60 to 90 minute call window.
Call Details
This week's call will use the Zoom system at GU, see ZoomGU for access info.
AGENDA
Add items for discussion here
Attendees:
Brent
https://shibboleth.atlassian.net/browse/OSJ-315
Currently marked for 4.2. I don’t recall the background on this. Do we still need to do?

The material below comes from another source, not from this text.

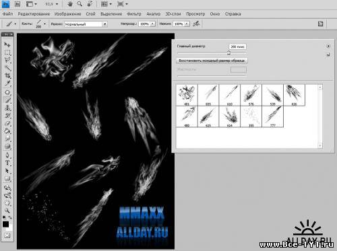Select the Type tool
The width and height of the screenshot is (337, 251).
pyautogui.click(x=7, y=163)
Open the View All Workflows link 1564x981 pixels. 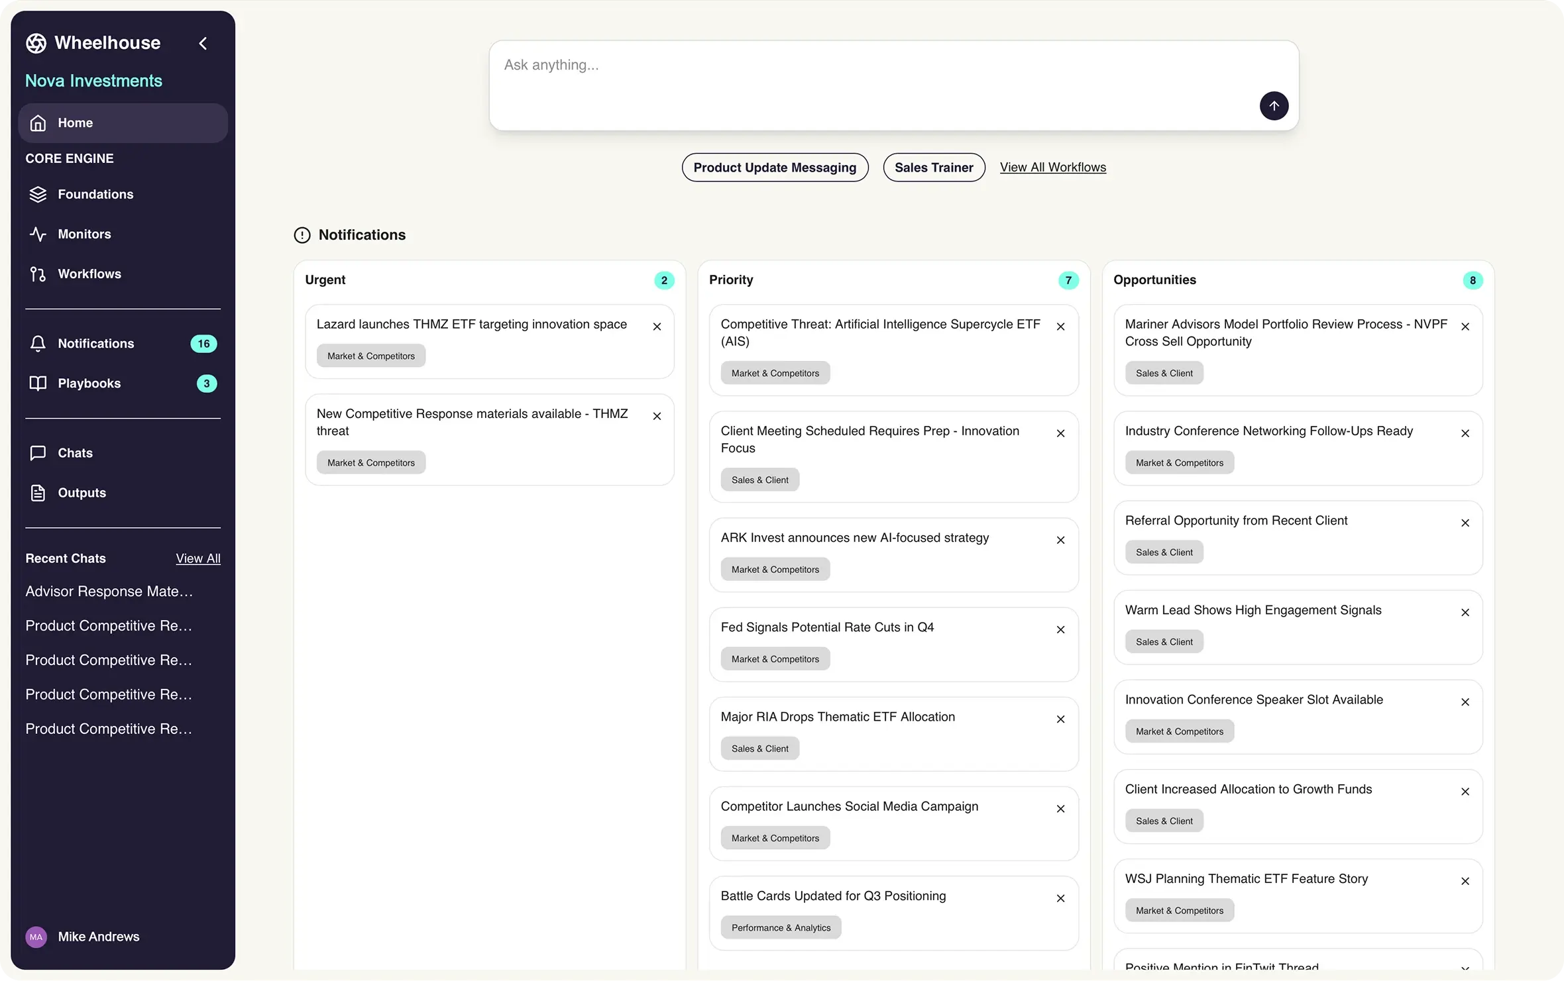[1052, 167]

https://shibboleth.atlassian.net/browse/OSJ-344
Currently marked for 4.2. Is this just a simple exclude? There’s some discussion about doing things with Rod’s new checking support, etc.
Daniel
Henri
Ready for the next release:
The authorize-endpoint is expecting OIDC authentication requests now, and Nimbus verifies they contain openid scope
Verified now by flow tests, so we’ll notice if Nimbus’s behaviour changes
Still some final things to be finished:
CORS can be handled by
Testbed incompatilibity is weird: when I print out the contents of the ServletContext in the initializer, I see web.xml contents from the testbed app (not idp.war’s web.xml)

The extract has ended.